## EXERCISE REQUIREMENTS
Report all lines of the records that contain "section".

## RECORDS FOR PROCESSING
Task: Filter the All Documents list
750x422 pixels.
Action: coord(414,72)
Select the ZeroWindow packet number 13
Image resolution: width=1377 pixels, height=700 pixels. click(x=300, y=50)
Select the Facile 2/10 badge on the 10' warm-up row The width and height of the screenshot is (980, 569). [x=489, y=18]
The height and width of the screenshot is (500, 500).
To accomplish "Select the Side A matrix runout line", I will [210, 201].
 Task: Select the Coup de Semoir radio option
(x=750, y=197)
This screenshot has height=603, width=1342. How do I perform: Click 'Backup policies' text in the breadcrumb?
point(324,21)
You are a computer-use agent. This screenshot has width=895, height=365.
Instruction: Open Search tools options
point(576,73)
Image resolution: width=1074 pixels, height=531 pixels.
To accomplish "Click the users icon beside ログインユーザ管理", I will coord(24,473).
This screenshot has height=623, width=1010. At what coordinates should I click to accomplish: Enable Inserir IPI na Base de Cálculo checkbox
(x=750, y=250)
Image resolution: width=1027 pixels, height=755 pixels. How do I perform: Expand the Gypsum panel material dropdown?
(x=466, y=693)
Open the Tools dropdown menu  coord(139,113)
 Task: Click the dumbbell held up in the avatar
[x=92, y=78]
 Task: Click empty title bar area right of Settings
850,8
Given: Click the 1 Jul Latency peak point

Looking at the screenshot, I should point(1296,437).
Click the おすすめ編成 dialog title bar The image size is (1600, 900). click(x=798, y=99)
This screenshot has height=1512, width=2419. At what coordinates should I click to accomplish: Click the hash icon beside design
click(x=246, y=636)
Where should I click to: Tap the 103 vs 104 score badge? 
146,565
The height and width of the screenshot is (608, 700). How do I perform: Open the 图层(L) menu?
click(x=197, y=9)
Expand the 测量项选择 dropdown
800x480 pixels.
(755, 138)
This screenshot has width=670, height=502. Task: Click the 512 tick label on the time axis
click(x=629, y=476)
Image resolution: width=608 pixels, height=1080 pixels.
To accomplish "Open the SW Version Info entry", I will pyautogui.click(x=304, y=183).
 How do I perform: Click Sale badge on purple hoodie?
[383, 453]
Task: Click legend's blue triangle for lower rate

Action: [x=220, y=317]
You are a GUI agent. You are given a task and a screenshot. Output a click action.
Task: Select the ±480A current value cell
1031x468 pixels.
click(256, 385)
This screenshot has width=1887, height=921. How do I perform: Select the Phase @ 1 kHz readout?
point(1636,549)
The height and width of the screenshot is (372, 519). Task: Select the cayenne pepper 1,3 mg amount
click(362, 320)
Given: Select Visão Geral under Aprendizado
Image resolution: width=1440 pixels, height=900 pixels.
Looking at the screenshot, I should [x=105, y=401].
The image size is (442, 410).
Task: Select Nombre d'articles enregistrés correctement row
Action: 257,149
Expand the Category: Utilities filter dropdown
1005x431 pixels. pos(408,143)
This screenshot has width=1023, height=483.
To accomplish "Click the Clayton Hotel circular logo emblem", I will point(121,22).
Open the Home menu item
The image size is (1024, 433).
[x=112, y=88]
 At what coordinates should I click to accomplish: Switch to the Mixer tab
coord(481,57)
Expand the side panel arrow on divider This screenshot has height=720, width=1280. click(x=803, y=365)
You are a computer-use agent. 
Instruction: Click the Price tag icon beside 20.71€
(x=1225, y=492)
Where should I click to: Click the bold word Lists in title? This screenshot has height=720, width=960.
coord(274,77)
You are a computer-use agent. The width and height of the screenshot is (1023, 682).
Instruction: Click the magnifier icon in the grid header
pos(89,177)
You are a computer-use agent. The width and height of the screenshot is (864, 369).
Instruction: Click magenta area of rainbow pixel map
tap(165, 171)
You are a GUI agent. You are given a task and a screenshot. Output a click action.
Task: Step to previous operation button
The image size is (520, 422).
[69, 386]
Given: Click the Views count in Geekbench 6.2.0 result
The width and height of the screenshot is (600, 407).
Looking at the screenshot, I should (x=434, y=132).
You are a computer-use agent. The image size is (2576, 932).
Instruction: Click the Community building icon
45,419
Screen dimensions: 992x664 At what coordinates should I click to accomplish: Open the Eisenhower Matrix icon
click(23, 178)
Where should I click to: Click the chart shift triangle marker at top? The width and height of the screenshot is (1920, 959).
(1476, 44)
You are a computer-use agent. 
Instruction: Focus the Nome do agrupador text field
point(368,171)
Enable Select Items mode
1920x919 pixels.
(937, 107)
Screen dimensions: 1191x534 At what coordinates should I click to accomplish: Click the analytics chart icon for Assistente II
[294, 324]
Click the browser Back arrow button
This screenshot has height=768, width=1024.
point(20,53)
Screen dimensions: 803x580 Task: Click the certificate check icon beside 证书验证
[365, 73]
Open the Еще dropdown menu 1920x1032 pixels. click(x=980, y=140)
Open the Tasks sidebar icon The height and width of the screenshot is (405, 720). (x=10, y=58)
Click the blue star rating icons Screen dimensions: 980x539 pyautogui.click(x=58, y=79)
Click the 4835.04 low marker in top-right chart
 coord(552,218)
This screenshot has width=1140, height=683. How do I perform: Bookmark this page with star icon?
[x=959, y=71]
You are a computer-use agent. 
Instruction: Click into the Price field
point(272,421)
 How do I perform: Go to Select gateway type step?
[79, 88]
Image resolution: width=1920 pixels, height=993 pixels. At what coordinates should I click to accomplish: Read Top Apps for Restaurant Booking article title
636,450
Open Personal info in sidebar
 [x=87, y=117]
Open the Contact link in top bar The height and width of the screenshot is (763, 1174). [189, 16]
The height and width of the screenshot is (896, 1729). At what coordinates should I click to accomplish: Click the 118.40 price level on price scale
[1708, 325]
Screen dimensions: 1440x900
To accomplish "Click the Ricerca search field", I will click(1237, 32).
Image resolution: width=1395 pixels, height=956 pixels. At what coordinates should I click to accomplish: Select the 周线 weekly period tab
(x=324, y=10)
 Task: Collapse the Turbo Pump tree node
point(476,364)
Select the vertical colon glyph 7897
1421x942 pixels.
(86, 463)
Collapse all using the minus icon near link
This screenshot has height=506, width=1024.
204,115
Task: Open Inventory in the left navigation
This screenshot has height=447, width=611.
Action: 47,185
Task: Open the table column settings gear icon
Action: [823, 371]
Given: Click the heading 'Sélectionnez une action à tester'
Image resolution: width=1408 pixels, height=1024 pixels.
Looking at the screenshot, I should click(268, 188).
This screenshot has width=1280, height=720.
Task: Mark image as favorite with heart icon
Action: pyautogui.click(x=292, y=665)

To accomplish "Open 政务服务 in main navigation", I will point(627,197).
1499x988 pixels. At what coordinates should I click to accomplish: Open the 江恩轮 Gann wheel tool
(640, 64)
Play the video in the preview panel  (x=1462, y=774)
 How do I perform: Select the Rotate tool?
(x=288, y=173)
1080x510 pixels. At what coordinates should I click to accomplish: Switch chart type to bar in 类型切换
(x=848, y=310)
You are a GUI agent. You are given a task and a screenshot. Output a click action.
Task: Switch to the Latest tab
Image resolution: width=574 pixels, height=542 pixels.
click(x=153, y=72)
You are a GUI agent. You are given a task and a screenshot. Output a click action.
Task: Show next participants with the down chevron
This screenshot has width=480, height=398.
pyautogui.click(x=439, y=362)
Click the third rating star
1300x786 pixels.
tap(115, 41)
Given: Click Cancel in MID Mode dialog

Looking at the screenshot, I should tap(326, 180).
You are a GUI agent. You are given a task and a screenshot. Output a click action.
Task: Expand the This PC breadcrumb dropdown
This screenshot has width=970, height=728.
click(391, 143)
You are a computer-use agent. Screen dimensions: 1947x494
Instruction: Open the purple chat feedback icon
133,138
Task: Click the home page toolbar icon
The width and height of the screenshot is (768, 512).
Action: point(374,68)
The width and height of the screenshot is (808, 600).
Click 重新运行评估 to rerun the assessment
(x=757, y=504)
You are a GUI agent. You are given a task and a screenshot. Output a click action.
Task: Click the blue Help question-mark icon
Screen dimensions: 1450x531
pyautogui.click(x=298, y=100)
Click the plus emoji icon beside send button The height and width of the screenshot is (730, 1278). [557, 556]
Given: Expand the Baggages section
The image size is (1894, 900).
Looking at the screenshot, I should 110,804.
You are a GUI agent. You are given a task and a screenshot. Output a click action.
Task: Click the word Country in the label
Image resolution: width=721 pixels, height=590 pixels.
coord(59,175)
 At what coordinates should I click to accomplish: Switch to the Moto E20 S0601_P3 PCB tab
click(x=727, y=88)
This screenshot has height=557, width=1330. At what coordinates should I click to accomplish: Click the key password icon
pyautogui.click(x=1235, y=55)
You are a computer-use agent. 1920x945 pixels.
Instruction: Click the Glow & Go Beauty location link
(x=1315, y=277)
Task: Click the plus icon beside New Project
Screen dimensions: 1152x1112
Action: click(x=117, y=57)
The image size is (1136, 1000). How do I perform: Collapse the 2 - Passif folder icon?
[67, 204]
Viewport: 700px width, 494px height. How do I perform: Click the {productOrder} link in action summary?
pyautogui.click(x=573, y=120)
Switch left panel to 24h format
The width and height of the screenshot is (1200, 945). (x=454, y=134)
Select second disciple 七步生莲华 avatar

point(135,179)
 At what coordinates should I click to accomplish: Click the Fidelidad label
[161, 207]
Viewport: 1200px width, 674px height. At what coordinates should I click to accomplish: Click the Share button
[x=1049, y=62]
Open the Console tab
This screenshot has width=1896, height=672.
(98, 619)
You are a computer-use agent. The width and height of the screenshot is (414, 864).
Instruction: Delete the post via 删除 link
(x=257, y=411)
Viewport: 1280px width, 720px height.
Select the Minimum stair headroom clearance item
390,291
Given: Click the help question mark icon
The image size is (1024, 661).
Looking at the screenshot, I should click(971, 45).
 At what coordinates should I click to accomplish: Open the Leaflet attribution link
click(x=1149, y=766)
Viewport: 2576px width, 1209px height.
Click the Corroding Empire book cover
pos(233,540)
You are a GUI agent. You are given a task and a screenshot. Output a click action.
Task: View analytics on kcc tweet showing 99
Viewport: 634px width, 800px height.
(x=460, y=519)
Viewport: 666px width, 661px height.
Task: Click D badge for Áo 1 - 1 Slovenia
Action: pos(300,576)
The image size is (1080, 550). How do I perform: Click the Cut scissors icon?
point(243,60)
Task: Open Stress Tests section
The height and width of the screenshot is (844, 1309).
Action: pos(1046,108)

## RESPONSE
Given: Expand the Baggages section
Task: Open Stress Tests section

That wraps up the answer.